Hui Ka-yan (centre), founder and chairman of China Evergrande Group, during a press conference in Hong Kong on 31 August 2015. Photo: SCMP.

It’s the second time that Evergrande has sailed close to the wind with investors and creditors. A week earlier, the developer wired US$83.5 million in overdue coupon payment to its trustee on the final working day before running out of a 30-day grace period.

Separately, the company’s wealth management unit paid the first 10 per cent of redeemed financial product before its October 30 deadline, according to investors.

The latest payments follow a tongue lashing this week by China’s National Development and Reform Commission (NDRC), the economic planning agency that oversees all offshore debt issuance in China. Evergrande was absent from the Beijing meeting, during which the NDRC lectured bond issuers such as Shimao Property Holdings and China Vanke to “optimise their foreign debt structure,” abide by “financial discipline and market regulations” and “strictly use the funds raised in accordance with their stated purposes,” according to the agency’s statement.

No. 8-10 Black's Link on The Peak in Hong Kong as of September 15, 2021, held in the name of Giant Hill, in which Evergrande’s founder Hui Ka-yan was the sole director before transferring the title on July 30 to his associate Tan Haijun. Photo: Xiaomei Chen.
No. 8-10 Black's Link on The Peak in Hong Kong as of September 15, 2021, held in the name of Giant Hill, in which Evergrande’s founder Hui Ka-yan was the sole director before transferring the title on July 30 to his associate Tan Haijun.
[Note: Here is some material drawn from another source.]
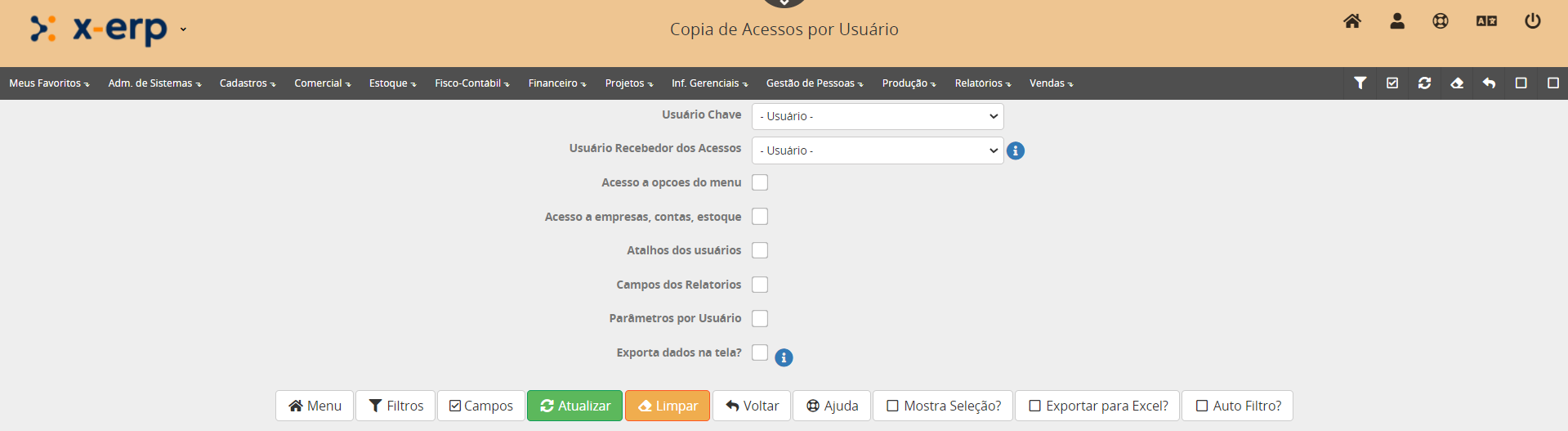Open the user profile icon
Viewport: 1568px width, 431px height.
pos(1397,21)
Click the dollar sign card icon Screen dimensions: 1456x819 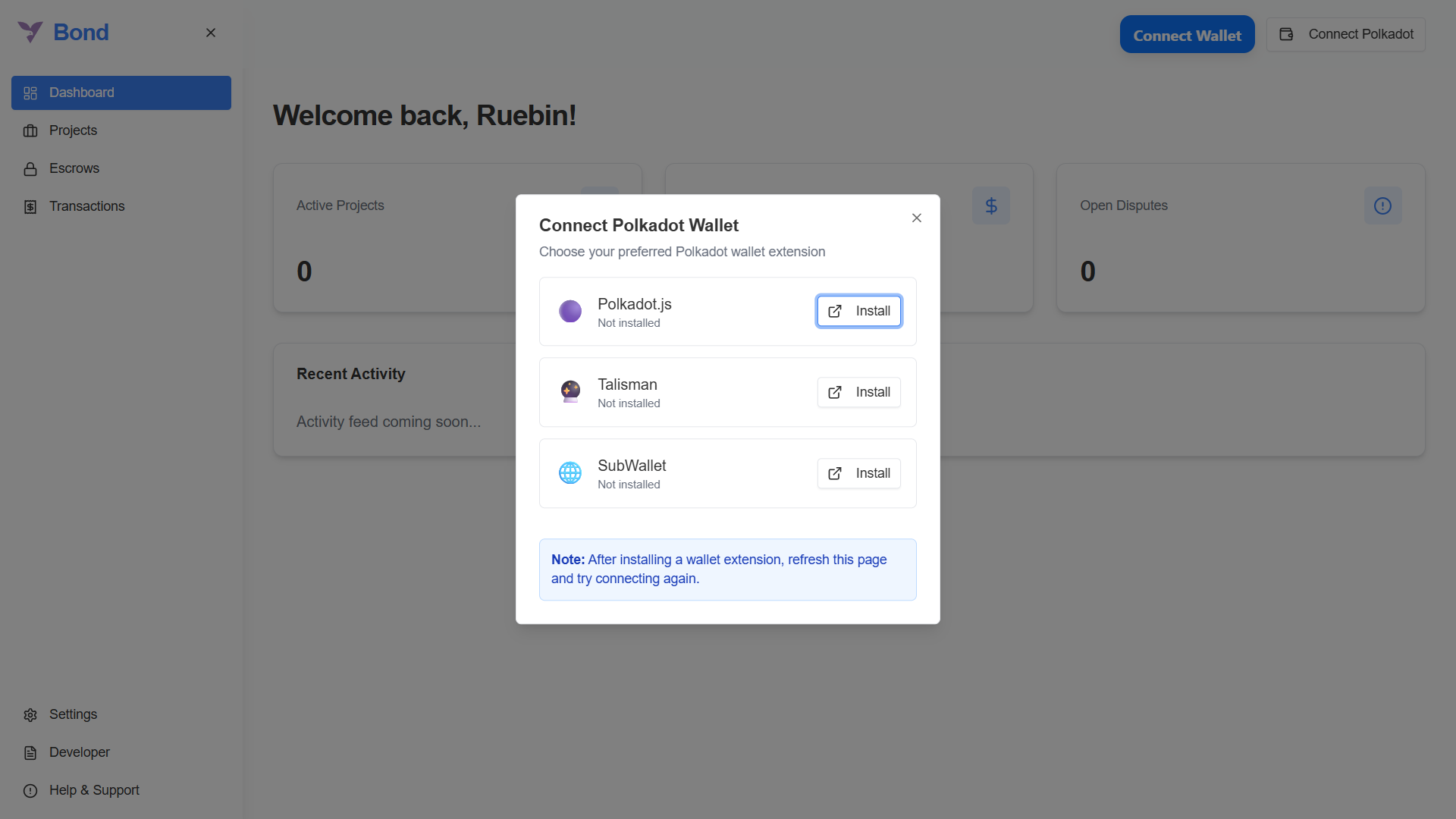(991, 206)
Photo: Xiaomei Chen.

Hui Ka-yan, the founder of Evergrande and one of China’s wealthiest tycoons, had been struggling to sell assets to meet the company’s total liabilities, at more than US$300 billion. He reportedly pledged a mansion on The Peak in Hong Kong to China Construction Bank (Asia) as collateral for a HK$300 million (US$38.6 million) loan, according to data from the Land Registry.

Luck ran out elsewhere for the company, with a diverse range of businesses including banking, bottled water, real estate, electric cars, wealth management, and even a football club. A sale of Evergrande’s 26-storey office tower on the Wan Chai waterfront in Hong Kong fell through on October 15 when state-owned Yuexiu Property dropped its US$1.7 billion offer over concerns that Evergrande’s unresolved indebtedness would create potential complications. Five days later, a HK$20.04 billion offer to sell 50.1 per cent of Evergrande Property Services to Hopson Development Holdings failed to materialise in a dispute over the payment.

Sources: Evergrande. SCMP Graphics
Sources: Evergrande. SCMP Graphics

Evergrande is barely out of the woods, as more payment deadlines loom ahead. The company missed seven offshore interest payments totalling US$511.9 million on September 23, 29, October 11 and 24, triggering 30-day grace periods ending this month and next. It has two coupons totalling US$82.5 million due on November 6.

The company haled the redemption of its wealth management products on September 8, instead asking investors to receive their payments in 10-per cent quarterly instalments until the payment is complete.

On top of that, Evergrande is being pursued by suppliers from designers to construction companies and furniture vendors who said they had not been paid in months.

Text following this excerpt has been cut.